Open tropicalpb opened 5 years ago

tropicalpb commented 5 years ago

We are dealing with total of 140 million points from ~500 files. It is great that datashader can draw it out, but it also took 100GB of peak memory and about 40 minutes on a couple of cores getting the data into dataframe while the overall system cpu utilization is pretty spare. Is there anyway to both reduce the memory requirement and increase/parallelize the CPU usage?

Thanks

philippjfr commented 5 years ago

Are you already using dask? It will let you do all the computation out-of-core if necessary. That said 140 million points shouldn't take 100GB of peak memory, how are you loading the files and are you loading various columns you're not actually using? We generally recommend saving out your data to parquet files, which are much faster to load and support chunked reads. This way we routinely process 1 billion point datasets on our 16GB laptops.

tropicalpb commented 5 years ago

we are already using dask. Is there any setting to enable to do out-of-core? We are supporting custom filter on other columns, so reading them in is a must.

fullpath = '/data/dir/*.csv' frame = dd.read_csv(fullpath, dtype=dtype, parse_dates=datetimeop, storage_options=None, assume_missing=True);

jbednar commented 5 years ago

Dask works out of core by default, but will force everything to be in memory if there is a call todf.persist(). Most of our example notebooks use .persist() for speed, so if you want to work out of core, make sure you haven't copied that bit.

That said, working out of core with CSV files seems like a really bad idea -- you'd end up reprocessing the CSV file every single time you zoom or pan in any plot, so CSV-file processing will dwarf any computation actually done by Datashader. Converting to something more efficient like Parquet seems like a must unless you only ever want to do a single, static visualization per file.

tropicalpb commented 5 years ago

thanks, we changed to parquet and memory comes down significantly but it still only uses a couple of cores for data loading and most of systems other 60 cores are sitting idle. We need to call persist() for the interactive speed, is there any way to parallel load?

philippjfr commented 5 years ago

How did you chunk the parquet data? As long as the data is sufficiently chunked I would expect the loading to happen in parallel.

tropicalpb commented 5 years ago

The data is in Hadoop HDFS with default block size of 512MB. There are several hundred files, so even without the chunking just the number of files alone should be parallel, but that doesn't appear to be the case.

§

> _Problem statement_: Revise the thread's passage from "we are already" to "in is a must.", replacing "custom filter" with "user-defined filter". The entries after the thread are separate material, unrelated to it.

> _Entries provided_:
§

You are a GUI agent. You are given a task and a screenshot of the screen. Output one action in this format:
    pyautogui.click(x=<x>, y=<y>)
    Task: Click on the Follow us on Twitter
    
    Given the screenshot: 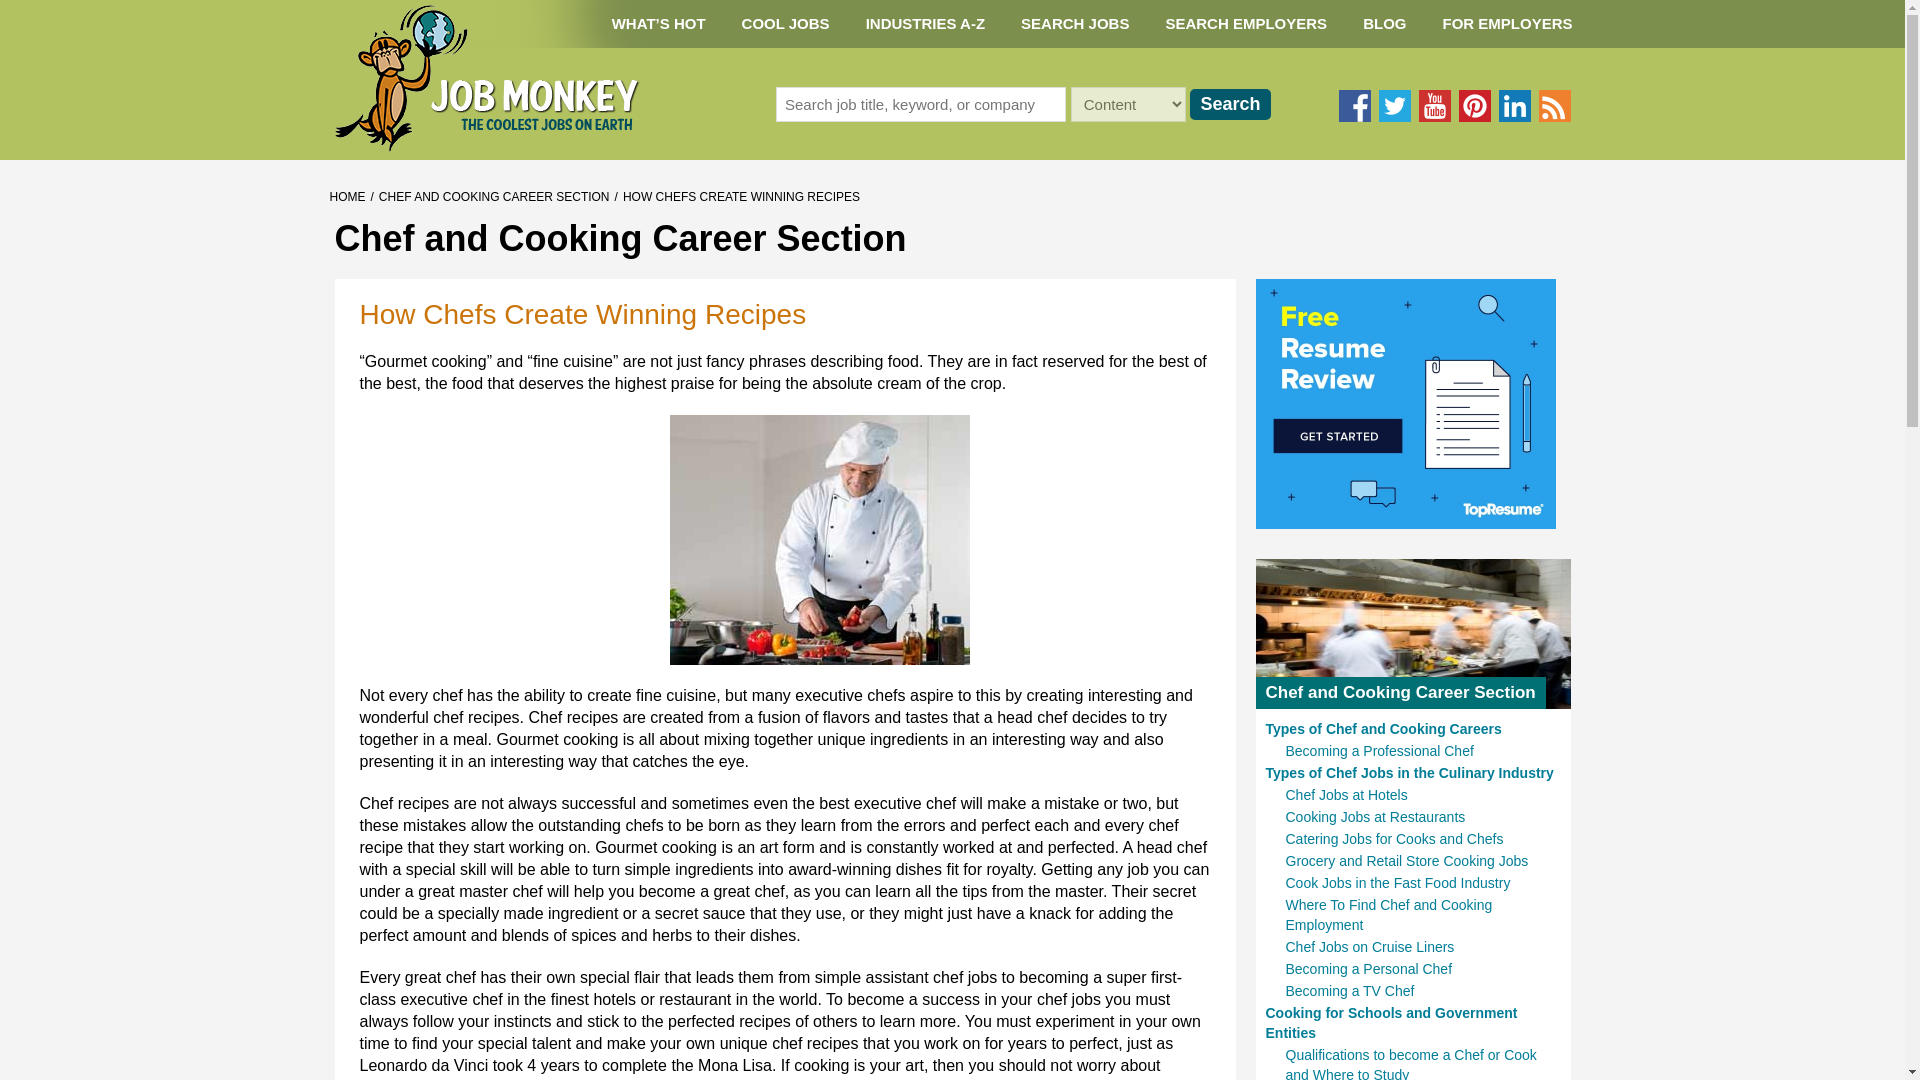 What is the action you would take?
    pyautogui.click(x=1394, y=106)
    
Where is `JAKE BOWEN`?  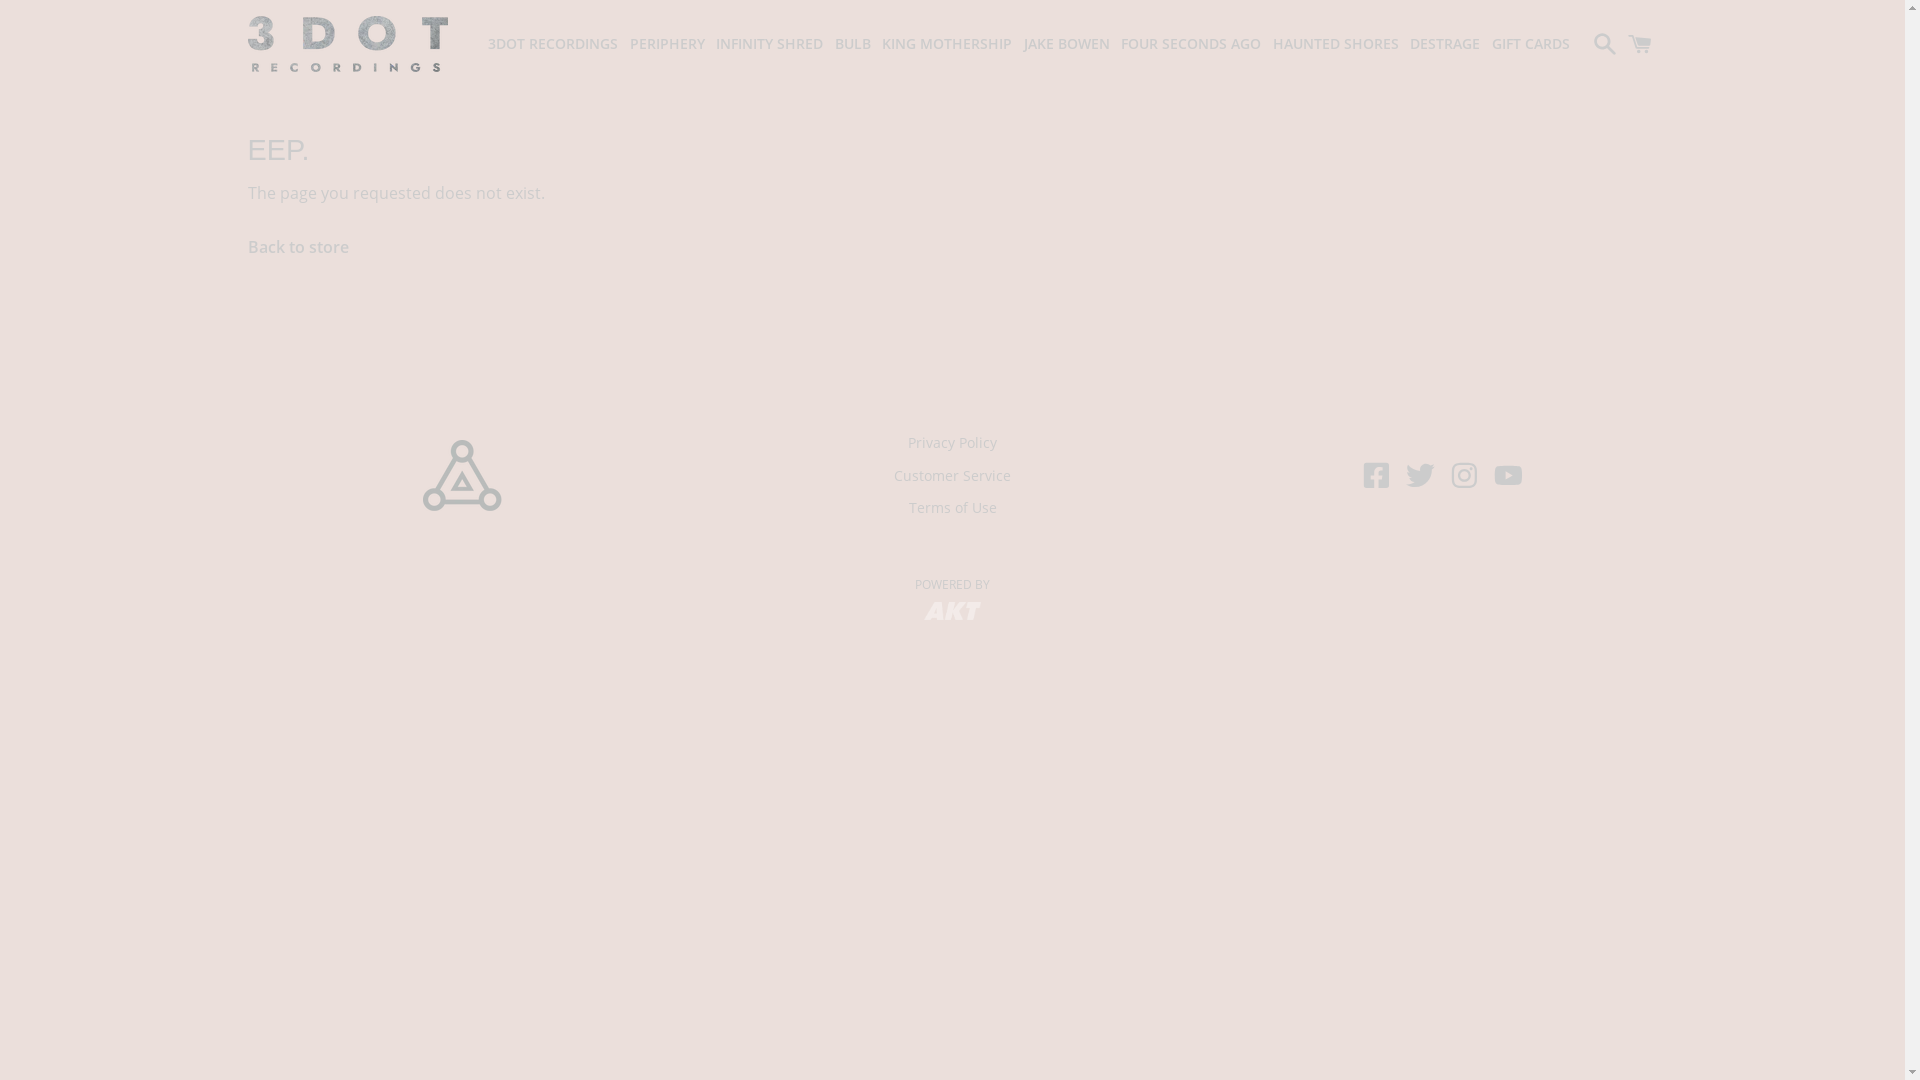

§

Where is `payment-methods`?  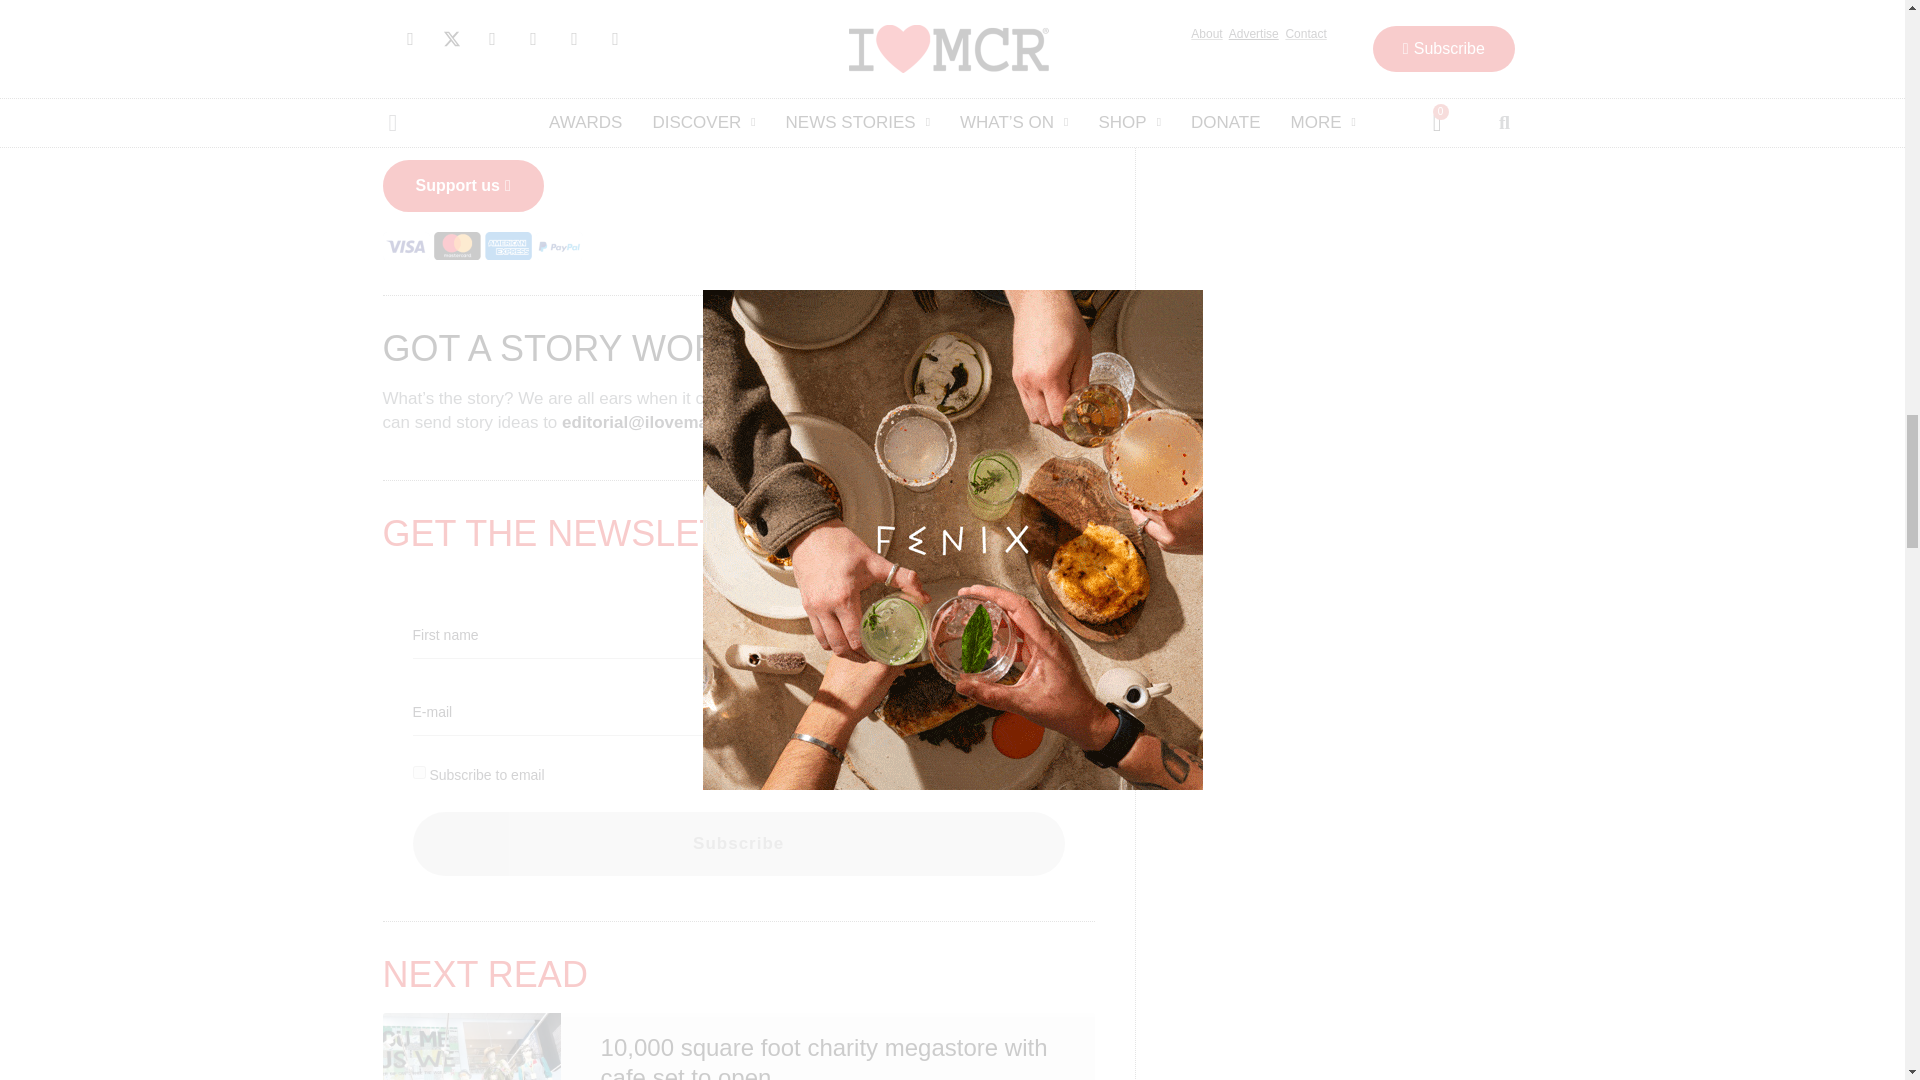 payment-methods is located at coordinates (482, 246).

§

> _Response to the task_:
we are already using dask. Is there any setting to enable to do out-of-core? We are supporting user-defined filter on other columns, so reading them in is a must.